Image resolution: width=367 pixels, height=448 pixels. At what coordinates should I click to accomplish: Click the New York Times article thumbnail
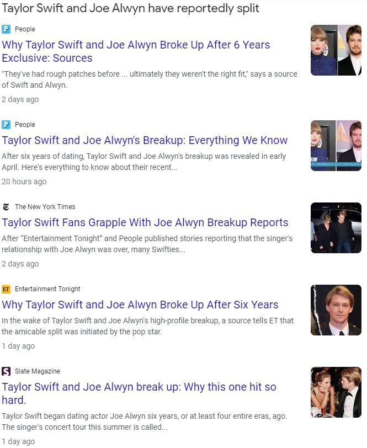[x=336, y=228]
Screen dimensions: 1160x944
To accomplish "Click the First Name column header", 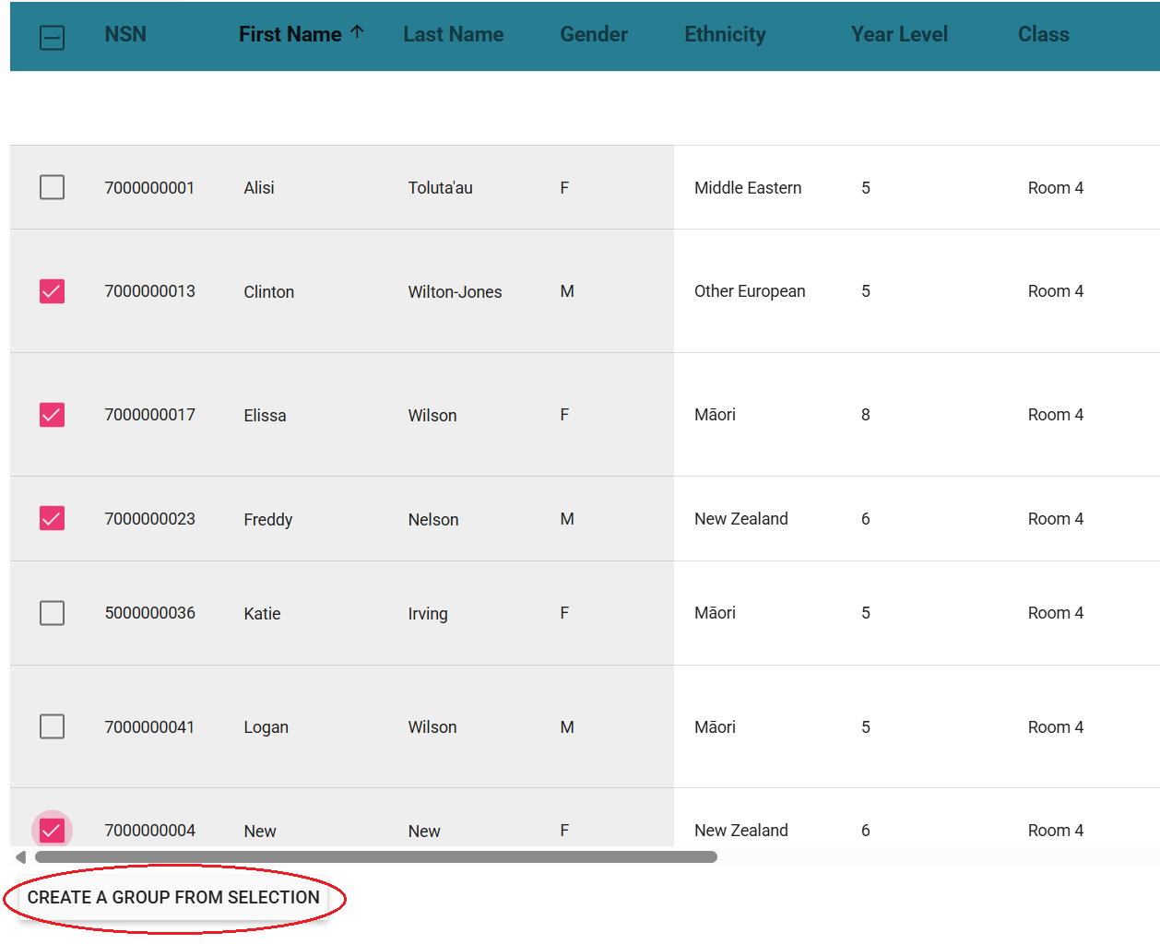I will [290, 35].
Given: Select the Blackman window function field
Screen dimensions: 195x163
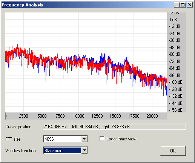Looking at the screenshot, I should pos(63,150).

* * *

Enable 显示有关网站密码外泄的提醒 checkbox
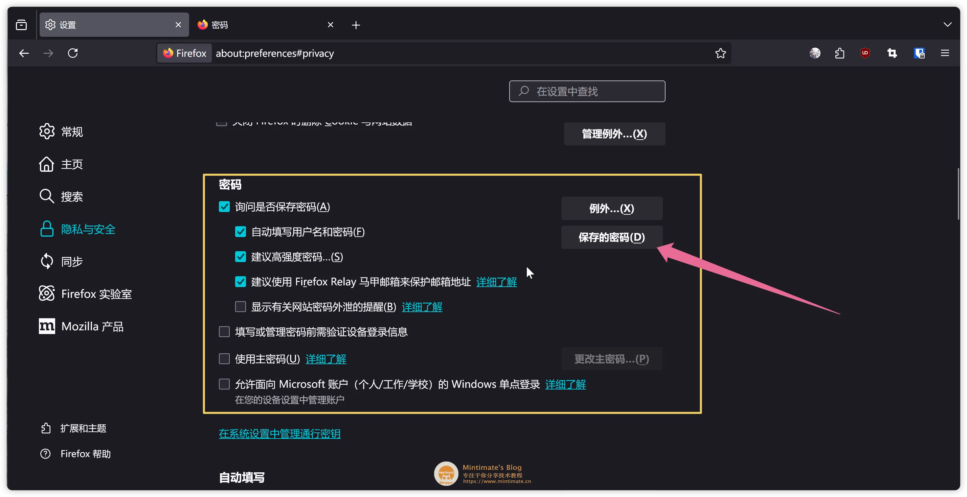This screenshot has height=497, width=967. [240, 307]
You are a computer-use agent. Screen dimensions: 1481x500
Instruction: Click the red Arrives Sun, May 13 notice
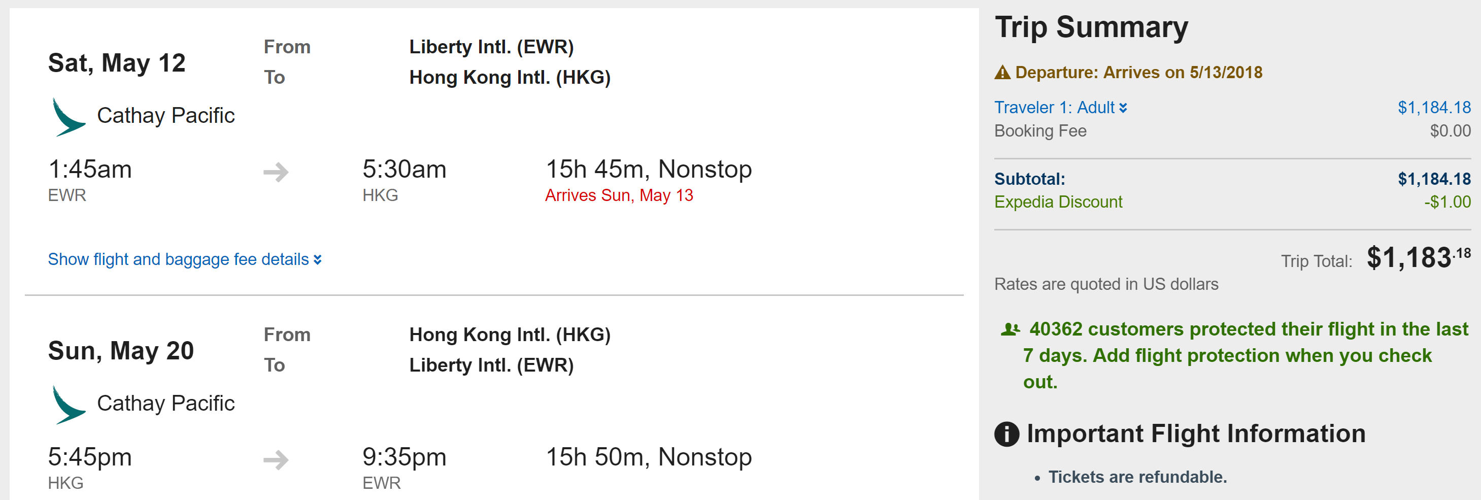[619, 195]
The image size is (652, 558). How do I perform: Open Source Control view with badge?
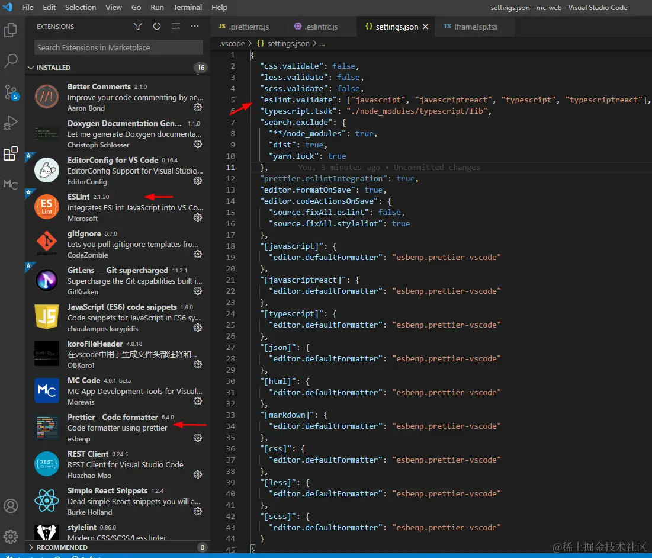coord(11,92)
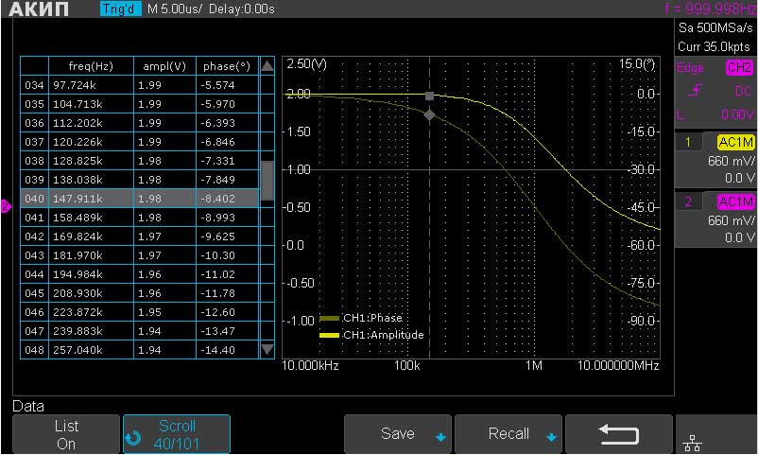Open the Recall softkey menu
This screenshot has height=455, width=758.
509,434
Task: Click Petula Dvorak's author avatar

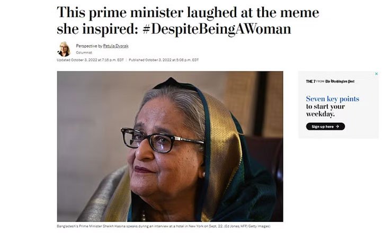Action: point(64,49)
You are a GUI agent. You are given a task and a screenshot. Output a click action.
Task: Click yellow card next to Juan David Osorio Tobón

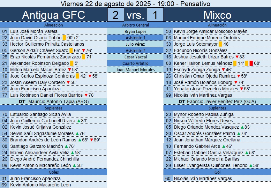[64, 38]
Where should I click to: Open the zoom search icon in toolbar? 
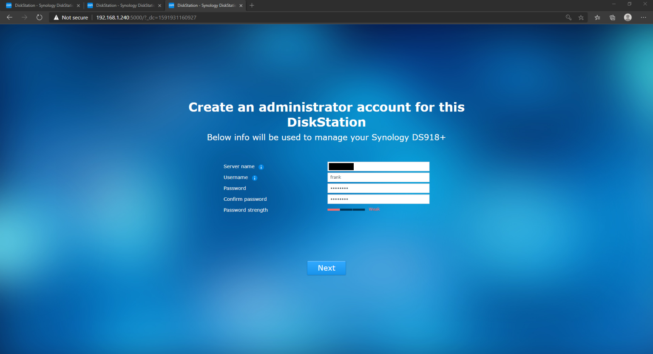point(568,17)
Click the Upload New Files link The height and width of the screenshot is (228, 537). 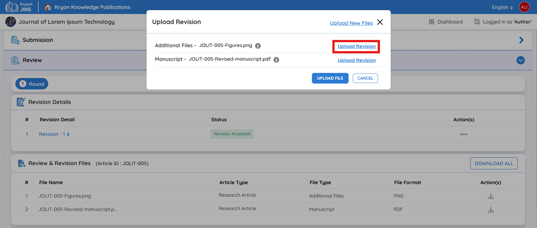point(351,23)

==

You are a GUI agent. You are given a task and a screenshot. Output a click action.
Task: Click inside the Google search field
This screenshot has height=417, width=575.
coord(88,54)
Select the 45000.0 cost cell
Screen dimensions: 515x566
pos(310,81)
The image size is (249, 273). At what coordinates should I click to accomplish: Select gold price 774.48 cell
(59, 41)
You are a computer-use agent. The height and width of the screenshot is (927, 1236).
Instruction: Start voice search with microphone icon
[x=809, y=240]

Schriftliche Aufgabe
Führe jede Zeile der Datensätze auf, in der das Wort „search“ vorkommt, und gib sie wortgetreu wieder.

Vollständige Antwort
Where should I click to: Open the zoom search icon in toolbar? 
Task: Click inside the Google search field
Instruction: Start voice search with microphone icon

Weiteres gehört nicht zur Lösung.